Mutual Funds vs. Segregated Funds: What’s the Difference?

Mutual funds operate by collecting various amounts of money from a group of investors that is pooled together to purchase a specific group of mutual fund investments. The mutual fund charges the investors a fee to manage the investment in accordance with the fund’s objectives and risk profile.

Segregated funds are similar to mutual funds in their structure, except there are certain guaranteed benefits it offers as it’s an insurance product. The policyholder does not own the actual pool of investment but rather has an insurance contract with the insurance that will pay them certain benefits. Here are the major difference between a segregated fund and a mutual fund;

Segregated Funds

  • Provide better creditor protection
  • Provide a principle guarantee
  • Provide a death benefit guaranteed
  • Can avoid probate

Both

  • Are professionally managed
  • Both charged a management expense ratio fee. Segregated fees are higher than mutual fund fees as they also included an insurance fee as part of their management expense ratio.
  • Mutual funds can be sold by licensed mutual fund individuals. Segregated funds can only be sold by licensed life insurance agents.

In short, segregated funds are similar to mutual funds, but they have certain guaranteed benefits to the policyholder such as death and maturity benefit and can only be sold by licensed life insurance agents.

How Expensive are Segregated Funds?

Due to the added benefits offered by segregated funds, their management expense ratios (MER) are much more expensive when compared to mutual funds. The MER charged by the insurance company may include an insurance fee or be charged separately. This insurance fee may range anywhere from 0.75-2% in addition to the fund’s regular MER fee. As such, segregated funds can be an expensive product.
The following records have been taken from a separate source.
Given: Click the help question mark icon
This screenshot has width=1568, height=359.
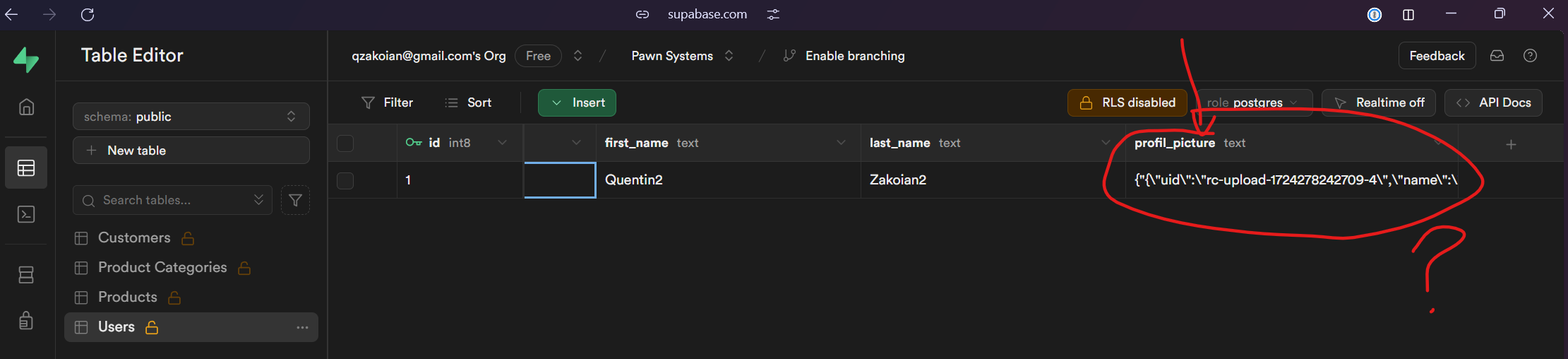Looking at the screenshot, I should click(x=1530, y=56).
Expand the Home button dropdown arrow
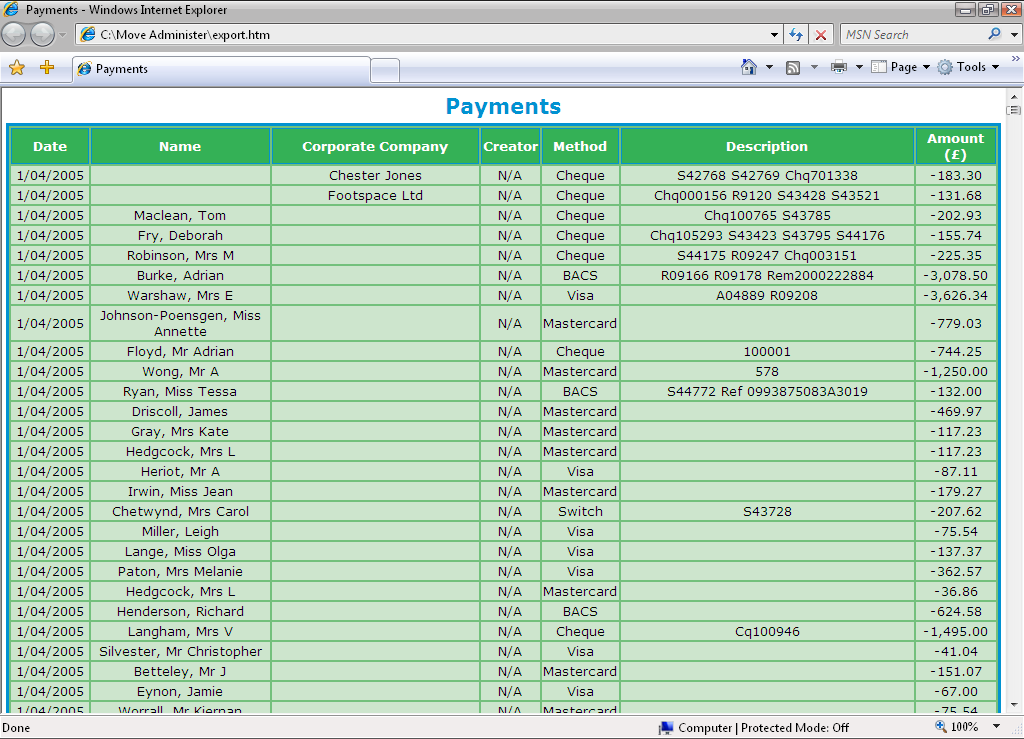The height and width of the screenshot is (739, 1024). click(x=769, y=67)
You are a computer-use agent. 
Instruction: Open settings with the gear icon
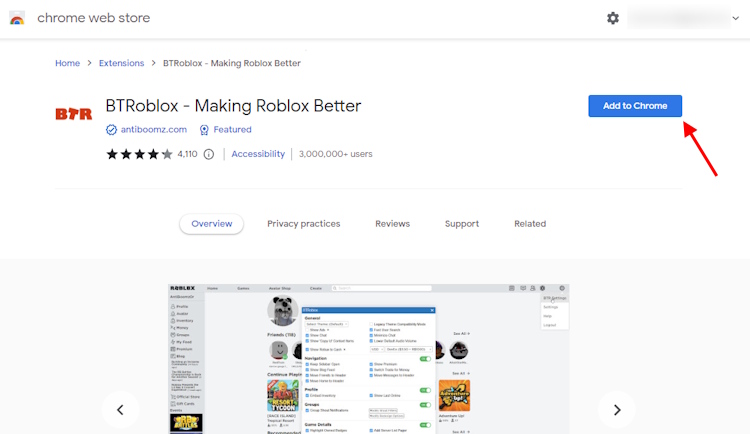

Should You Purchase a Segregated Fund?

The decision to purchase a segregated fund or not comes down to your personal and financial situation. This product can have a place in a portfolio but extra due diligence needs to be taken to ensure you understand the product being bought. One of the biggest drawbacks is the fees attached to this product in order to provide the product guarantees that it offers. Those fees could outway the benefit purchasing a segregated fund might offer.